I assumed EV are the x-axis values and P are the y-axis values.
And I count 17 values each.
佳丽 周
佳丽 周 le 8 Juin 2022
I am quite confused now :(
Torsten
Torsten le 8 Juin 2022
Modifié(e) : Torsten le 8 Juin 2022
Ran in:
Ran in:
EV=[-15 -14 -13 -12 -11 -10 -9 -8 -7 -6 -5 -4 -3 -2 -1 0 1 2 3 4 5 6 7 8 9 10 11 12 13 14 15];
P=[0.0312500000000000,0,0.0312500000000000,0.0156250000000000,0.00625000000000000,0.0208333333333333,0.0186011904761905,0.0429687500000000,0.0282118055555556,0.0312500000000000,0.0539772727272727,0.0758838383838384,0.130080856643357,0.158545100732601,0.256227106227106,0.439955357142857,0.648752289377290,0.705156822344322,0.740785256410257,0.809659090909091,0.869444444444444,0.903125000000000,0.912946428571429,0.949218750000000,0.971726190476191,0.989583333333333,0.987500000000000,0.992187500000000,0.968750000000000,1,1];
EV = EV(10:20);
P = P(10:20);
EV_05 = interp1(P,EV,0.5,'linear')
EV_05 = 0.2876
佳丽 周
佳丽 周 le 8 Juin 2022
Thank you !!!
Torsten
Torsten le 8 Juin 2022
Explanation: You have to choose an interval for P where the values are monotonically increasing.
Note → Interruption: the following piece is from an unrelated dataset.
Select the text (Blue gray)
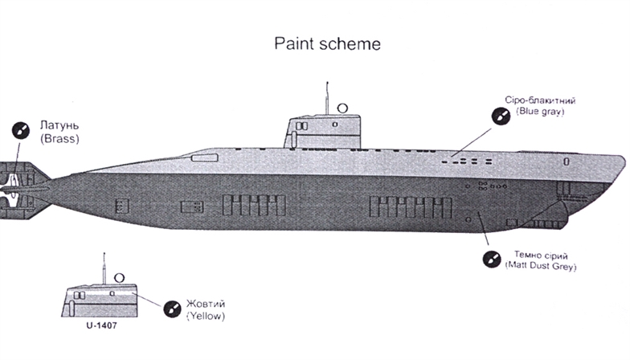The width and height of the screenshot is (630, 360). point(542,112)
Otherwise, you'll get NaN from the interpolation. Since this is not the case for your complete P vector, I only took the values from P(10) to P(20).
佳丽 周
佳丽 周 le 8 Juin 2022
Before posting online, I tried to fit a linear equation according to the nearest two data points. But I didn't get what I want proprely. May be chose a larger interval will be better fit my data.Thanks for your good explanation!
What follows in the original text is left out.